Mathenge's widow led the people on spirit hunts whenever an epidemic struck, she supervised planting ceremonies before the rains, she made magical charms to keep children safe, she delivered babies, she brewed love potions, she talked to the spirits of the dead, and she read the future. She also, Grace suspected, wielded the knife during the initiations of girls.
"I think," Grace said quietly, "that the District Commissioner is going about it the wrong way. Simply making something illegal doesn't make it disappear. What we have to do is outlaw the perpetrators of such barbarism. Wachera and people like her must be removed, and then the old practices will die naturally."
"How do you propose to get rid of her? Valentine tried without success."
"I don't know. I shall go down to Nairobi and organize the missions into a more unified effort. The Africans must be made to see that traditional healing is bad and that the white doctor is the person they must go to."
James took out his pipe and lit it. "I'm afraid I disagree with you, Grace. I still maintain there is a lot of good in traditional healing. Remember when
I had that outbreak of dysentery among my chaps and I was all out of Epsom salts and castor oil? It was the old Kikuyu rhubarb remedy that saved them."
She shook her head. "We never took smears, James. We never did a microscopic analysis. You don't know for sure it was dysentery or even amoebic."
"Not everything has to be diagnosed through modern medicine, Grace. You know, there is such a thing as being too one-sided."
"You wouldn't be saying that if you had seen that poor girl this afternoon."
Suddenly a group of boys came running around the corner of the classroom hut, laughing and looking back over their shoulders. When they saw Grace on the veranda, they immediately drew up to attention and presented serious faces. "Jambo, Memsaab Daktari," they said, and marched by like little black soldiers.
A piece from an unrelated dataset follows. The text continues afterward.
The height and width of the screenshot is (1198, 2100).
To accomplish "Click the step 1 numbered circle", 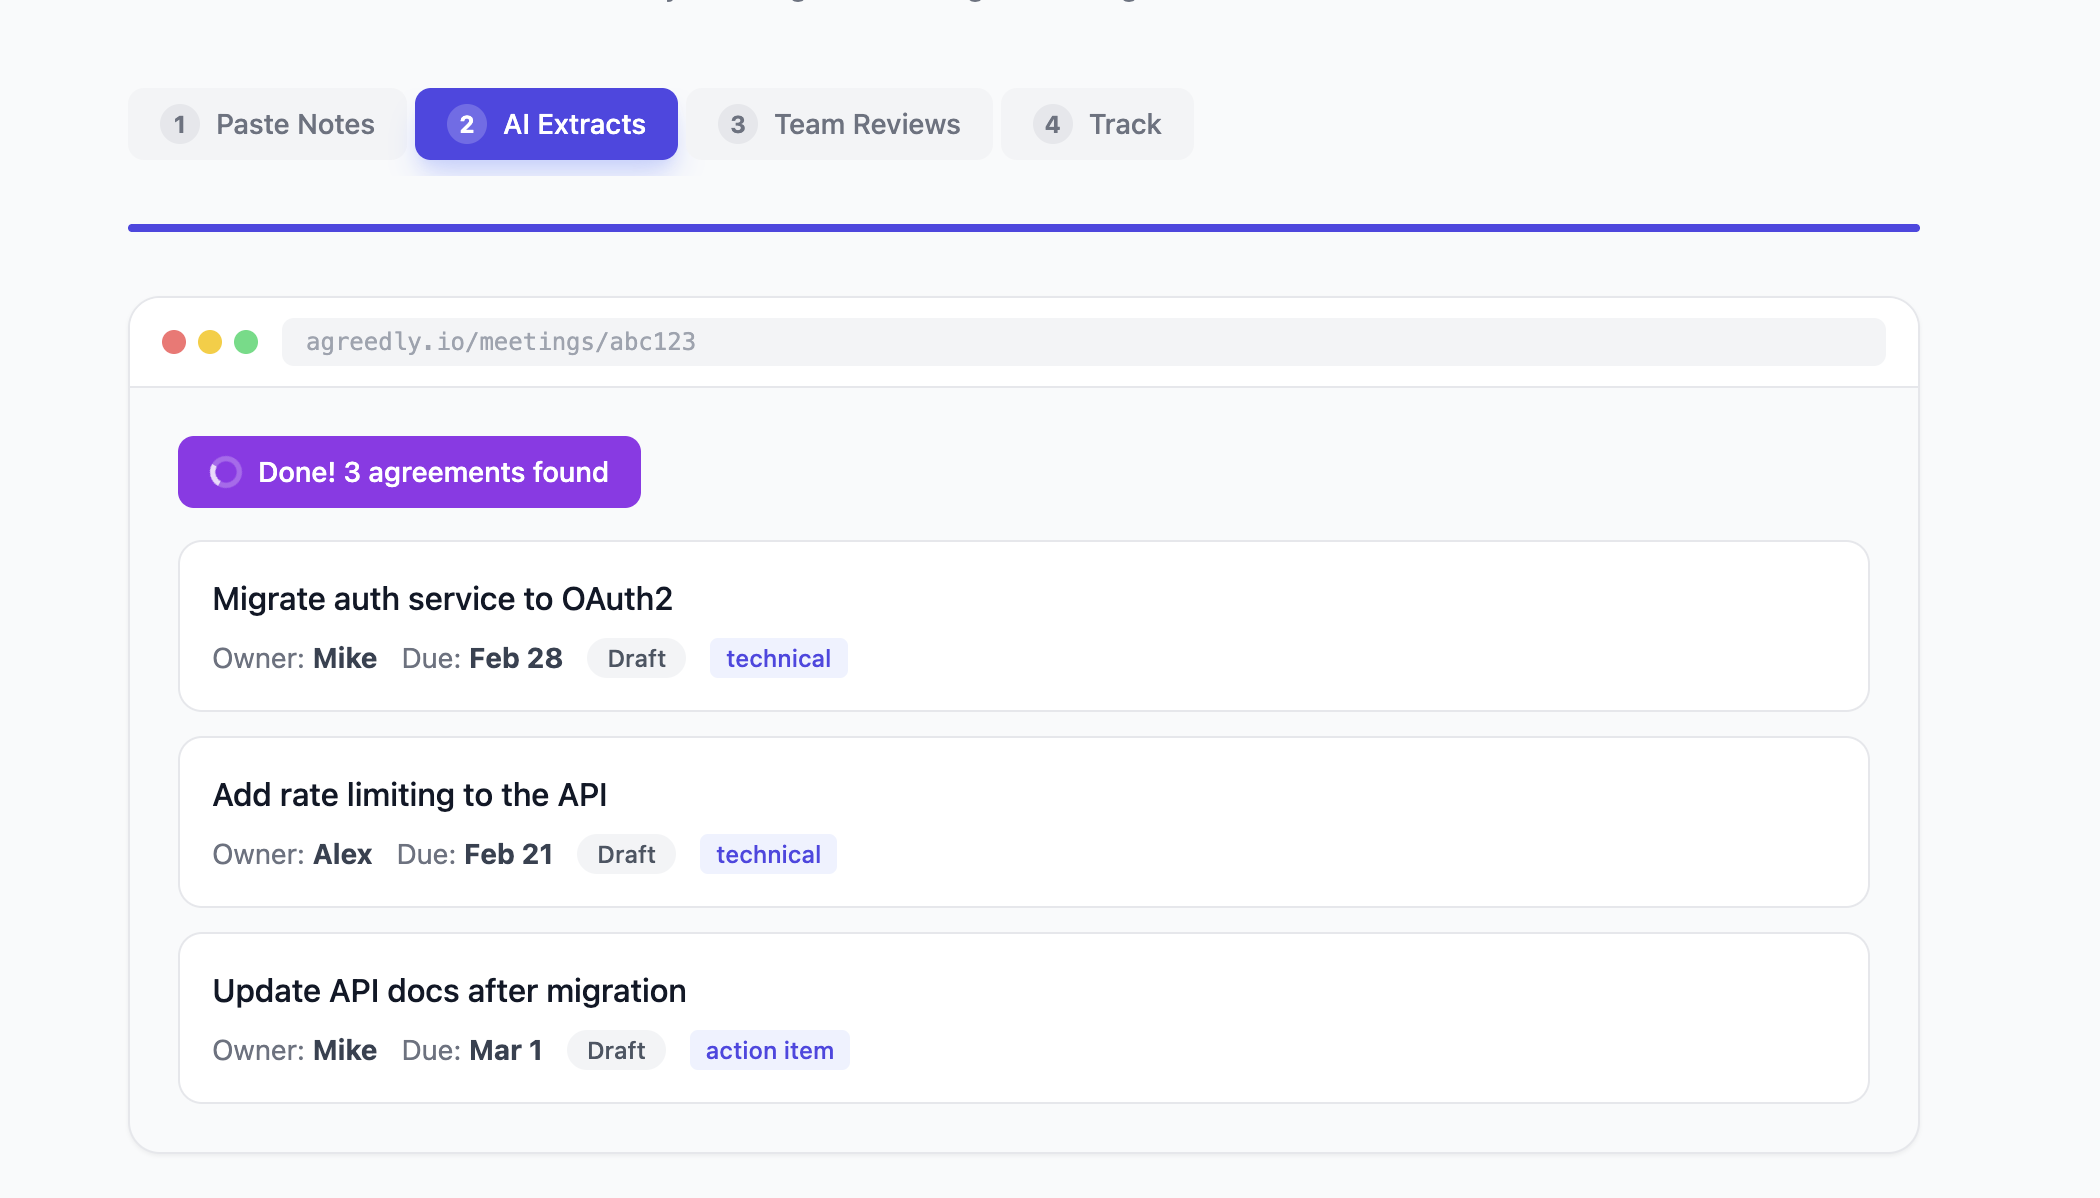I will pyautogui.click(x=180, y=124).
"Merciful heaven," she murmured, rising from her chair, "what
are
they up to now?"
At the rear of the long structure that was the school, she found a little girl lying on the ground, covered in mud. "Wanjiru," Grace said, going to her.
Helping the nine-year-old to her feet and brushing the dirt off her dress, Grace said, "There, there, Wanjiru. You're not hurt, are you?"
Close to tears but holding them back, the little girl shook her head no.
"Would you like to go home?"
She shook her head more fiercely.
"Very well then. Go and find Memsaab Pammi and tell her I said you could have a sweet."
The child mumbled a shy
asante sana
, then turned and ran to the entrance of the schoolhouse, where Miss Pamela was having a tea break between lessons.
"Is she one of your pupils?" James asked as they walked back to Bird-song Cottage. "I didn't know you had female students."